## [INFORMATION GIVEN]
§ §

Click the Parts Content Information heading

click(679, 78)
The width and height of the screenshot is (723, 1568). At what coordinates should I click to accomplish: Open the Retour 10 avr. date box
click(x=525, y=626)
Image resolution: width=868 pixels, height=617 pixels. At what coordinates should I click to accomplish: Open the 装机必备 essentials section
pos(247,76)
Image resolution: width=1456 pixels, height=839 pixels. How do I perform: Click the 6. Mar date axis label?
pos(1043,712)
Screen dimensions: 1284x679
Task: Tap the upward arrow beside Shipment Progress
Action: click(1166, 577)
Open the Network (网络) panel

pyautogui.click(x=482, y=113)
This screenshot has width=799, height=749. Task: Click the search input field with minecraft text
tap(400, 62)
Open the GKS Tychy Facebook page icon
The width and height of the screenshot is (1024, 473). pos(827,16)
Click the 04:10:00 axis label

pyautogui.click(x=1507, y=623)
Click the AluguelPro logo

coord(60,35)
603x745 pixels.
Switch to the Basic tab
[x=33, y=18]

§ §

## [TASK]
Those lines from the one with "The width and height of the screenshot is (723, 1568)." through the last line of the material above are to be retyped exactly, with nothing else.

## [TASK RESPONSE]
The width and height of the screenshot is (723, 1568). At what coordinates should I click to accomplish: Open the Retour 10 avr. date box
click(x=525, y=626)
Image resolution: width=868 pixels, height=617 pixels. At what coordinates should I click to accomplish: Open the 装机必备 essentials section
pos(247,76)
Image resolution: width=1456 pixels, height=839 pixels. How do I perform: Click the 6. Mar date axis label?
pos(1043,712)
Screen dimensions: 1284x679
Task: Tap the upward arrow beside Shipment Progress
Action: click(1166, 577)
Open the Network (网络) panel

pyautogui.click(x=482, y=113)
This screenshot has width=799, height=749. Task: Click the search input field with minecraft text
tap(400, 62)
Open the GKS Tychy Facebook page icon
The width and height of the screenshot is (1024, 473). pos(827,16)
Click the 04:10:00 axis label

pyautogui.click(x=1507, y=623)
Click the AluguelPro logo

coord(60,35)
603x745 pixels.
Switch to the Basic tab
[x=33, y=18]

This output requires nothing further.